Now with interested paused I can focus on paying down the principle which in turn will decrease my monthly interest rate. For example, if I was able to pay off my loans to $10,000 remaining balance my monthly accrued interest would be lowered to $41.25/month.
That would mean every time I paid $100/month I would be paying $58.75 towards the principal balance (with $41.25 being paid in interest).
Please don’t get caught up in the interest trap like I did! Learn from this and use some of that sweet stimulus money to your advantage.
4. Invest in your 401(k), IRA, or Investment Accounts
Ok you may be one of the lucky ones with no high interest debt, a fully funded emergency account, no car or student loans and you know what? I’m so proud of you!
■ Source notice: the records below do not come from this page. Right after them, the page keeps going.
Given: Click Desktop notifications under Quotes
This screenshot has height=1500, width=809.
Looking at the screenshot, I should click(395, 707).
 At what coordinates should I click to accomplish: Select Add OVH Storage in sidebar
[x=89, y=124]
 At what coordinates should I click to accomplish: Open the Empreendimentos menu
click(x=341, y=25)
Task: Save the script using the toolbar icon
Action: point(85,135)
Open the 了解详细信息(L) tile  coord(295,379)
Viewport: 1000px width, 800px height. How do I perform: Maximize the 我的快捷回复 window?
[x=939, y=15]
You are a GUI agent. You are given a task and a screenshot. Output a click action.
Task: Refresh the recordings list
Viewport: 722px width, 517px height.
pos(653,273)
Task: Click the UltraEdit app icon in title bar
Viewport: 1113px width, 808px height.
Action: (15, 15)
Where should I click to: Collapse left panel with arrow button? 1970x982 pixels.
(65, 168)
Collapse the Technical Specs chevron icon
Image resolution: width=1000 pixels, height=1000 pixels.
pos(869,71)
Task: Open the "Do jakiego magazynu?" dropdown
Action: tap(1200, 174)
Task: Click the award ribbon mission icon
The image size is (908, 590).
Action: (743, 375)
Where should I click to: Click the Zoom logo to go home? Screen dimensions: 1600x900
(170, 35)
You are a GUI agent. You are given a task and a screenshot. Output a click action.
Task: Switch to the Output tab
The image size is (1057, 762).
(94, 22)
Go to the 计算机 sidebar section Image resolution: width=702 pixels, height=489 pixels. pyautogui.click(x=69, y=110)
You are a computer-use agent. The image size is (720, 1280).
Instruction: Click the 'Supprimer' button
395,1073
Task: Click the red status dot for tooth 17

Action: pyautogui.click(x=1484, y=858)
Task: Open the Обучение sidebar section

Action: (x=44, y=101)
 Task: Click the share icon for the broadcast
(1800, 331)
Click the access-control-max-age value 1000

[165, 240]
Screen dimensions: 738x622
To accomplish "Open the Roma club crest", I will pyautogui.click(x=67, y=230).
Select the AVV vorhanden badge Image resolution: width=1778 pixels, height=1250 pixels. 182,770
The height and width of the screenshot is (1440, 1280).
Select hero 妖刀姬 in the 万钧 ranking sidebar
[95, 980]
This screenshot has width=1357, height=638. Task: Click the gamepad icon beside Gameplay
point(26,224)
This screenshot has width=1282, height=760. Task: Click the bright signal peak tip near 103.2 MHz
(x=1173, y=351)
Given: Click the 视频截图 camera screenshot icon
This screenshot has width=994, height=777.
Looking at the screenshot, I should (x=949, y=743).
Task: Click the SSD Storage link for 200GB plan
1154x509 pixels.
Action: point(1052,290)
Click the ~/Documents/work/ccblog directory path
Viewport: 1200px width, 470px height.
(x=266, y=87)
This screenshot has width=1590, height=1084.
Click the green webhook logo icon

Whether you inherited generational wealth or you busted your ass to get financially fit you go Glenn Coco!
You could very well take some of that sweet stimulus money and invest it in the market. Now I know it can be a little scary because we’re in the midst of a recession but you got to look at it this way – all the stocks are on sale! So whether you have a 401(K), a IRA, or an investment account make sure you stash away so cash so it can double once the market returns.
If you have no idea what a 401(k) is you can read all about them here.
5. Treat yourself!
Now regardless if you have all of the above or not I highly recommend taking 10% of that stimulus money and treating yourself! Whether it’s a cute new pair of shoes or stashing it away for a ~future~ vacation or as simple as buying yourself a bottle of wine, a new book, and a pint of ice cream – you deserve it girl!
Being financially fit can be exhausting and it’s SO easy for us to overspend and splurge when we don’t take the time to give ourselves a little rewards now and then.
Now the decision is up to you!
I am a strong believer of whatever financial decision you make for you – is the best financial decision! Whether you allocate 50% to high interest debt, 20% to savings, 10% to investing, and 10% as a treat for yourself that’s great! If you go for investing 100% that’s wonderful. The choice is yours girl!